Literally translated from Afrikaans to simply mean ‘food from a small pot’, potjiekos is a widely popular South African type of stew with as many variations as the country has cultures, but invariably involves a protein (more often the cheaper cuts of beef or poultry, preferably some form of game-like kudu or springbok during the mid-year hunting seasons) browned in onions, then covered with individual layers of vegetables (hard ones at the bottom, softer ones on top) and fresh herbs, and left to bubble away over slow coals for a long time. The result, hopefully, is deeply satisfying comfort food, for the kind of brooding night when the rain batters its ceaseless rhythm against the windows, and the wind whines melancholically around corners.
As my grandfather so adroitly explained, the key lies in the fat-bellied, three-legged pot, which circulates heat in a manner similar to a Moroccan tagine and produces complex, robust flavours from the most strikingly simple ingredients. If seasoned properly and maintained correctly, the pots are virtually indestructible, and often become family heirlooms. As do family recipes and methods. As it turns out, the severely time-constrained method I’d followed in flagrant disregard of my (very traditionalist) grandfather’s advice didn’t cause a crushing disappointment. After a mere hour and a half on the coals, my competition entry won an entirely respectable second, and having tasted the winning effort, I am unmoved to this day that the judging process was rather less transparent than was ideal. On that wet, blustery day those many years ago, I’d used only the elements of his method that were utterly essential, and when I phoned him back later to tell him of the result, he remained unconvinced.

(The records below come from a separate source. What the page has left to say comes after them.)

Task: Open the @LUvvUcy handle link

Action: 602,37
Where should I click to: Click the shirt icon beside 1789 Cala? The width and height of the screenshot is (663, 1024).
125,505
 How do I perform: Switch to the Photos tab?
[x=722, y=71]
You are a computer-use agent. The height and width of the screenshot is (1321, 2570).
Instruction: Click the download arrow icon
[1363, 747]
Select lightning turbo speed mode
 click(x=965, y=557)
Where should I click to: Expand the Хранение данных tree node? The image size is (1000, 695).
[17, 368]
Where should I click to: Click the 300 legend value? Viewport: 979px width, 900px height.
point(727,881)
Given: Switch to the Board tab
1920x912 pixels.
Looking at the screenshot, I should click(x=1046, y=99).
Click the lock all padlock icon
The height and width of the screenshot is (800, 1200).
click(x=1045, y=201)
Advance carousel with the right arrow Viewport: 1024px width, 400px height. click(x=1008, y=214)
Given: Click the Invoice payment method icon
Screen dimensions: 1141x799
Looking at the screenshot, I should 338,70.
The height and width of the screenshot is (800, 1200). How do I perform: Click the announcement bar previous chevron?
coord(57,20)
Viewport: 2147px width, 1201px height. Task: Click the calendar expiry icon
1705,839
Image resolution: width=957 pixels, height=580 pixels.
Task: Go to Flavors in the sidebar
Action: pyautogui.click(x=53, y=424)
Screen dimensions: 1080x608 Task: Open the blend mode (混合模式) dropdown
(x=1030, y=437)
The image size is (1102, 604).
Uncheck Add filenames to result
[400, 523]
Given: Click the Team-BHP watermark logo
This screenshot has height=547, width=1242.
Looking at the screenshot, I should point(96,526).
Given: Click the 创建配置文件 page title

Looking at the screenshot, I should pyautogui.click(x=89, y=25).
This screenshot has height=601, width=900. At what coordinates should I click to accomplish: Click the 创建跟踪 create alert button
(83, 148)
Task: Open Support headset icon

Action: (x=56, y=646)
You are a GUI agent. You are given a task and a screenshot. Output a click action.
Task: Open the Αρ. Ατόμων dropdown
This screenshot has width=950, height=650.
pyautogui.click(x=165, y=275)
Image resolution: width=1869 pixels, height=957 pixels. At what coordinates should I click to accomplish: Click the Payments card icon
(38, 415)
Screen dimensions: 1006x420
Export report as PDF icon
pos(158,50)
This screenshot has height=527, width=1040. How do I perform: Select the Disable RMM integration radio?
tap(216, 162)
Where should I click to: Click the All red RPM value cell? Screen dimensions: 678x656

He mumbled something barely audible about heresy and pyrrhic victories, but conceded at last that as long as the meat was tender the rest might be forgiven.
It wasn’t so much the technique, or even the specific recipe, that grandfather Basson bequeathed to me, as it was the tradition of the meal, the pleasure of meticulous preparation and execution, the ceaseless joy in sharing a meal with loved ones, and the satisfaction in hearing the scrape of the serving spoon against the empty bottom of the pot.
In recent years, I’ve increasingly begun to take after him, apparently, in posture, pose and mannerisms. To the surprise of no-one in my immediate family, potjiekos has become my calling-card dish. Once the leaves turn brown, and the first cold fronts begin to roll in over the Atlantic, my pot is hauled out. Thoughts turn to adapting and tinkering with my recipe and toying with various elements of ingredients, heat and time. On each occasion I’ve made it, once the meat was properly browned and the layers of vegetables stacked, I’ve toasted my long-passed grandfather by adding a swig or two of red wine, whenever I’ve had it. The more I’ve prepared it, the more I’ve realised that, in order to produce the best potjiekos, you need glacially slow heat, and at least four hours of cooking time.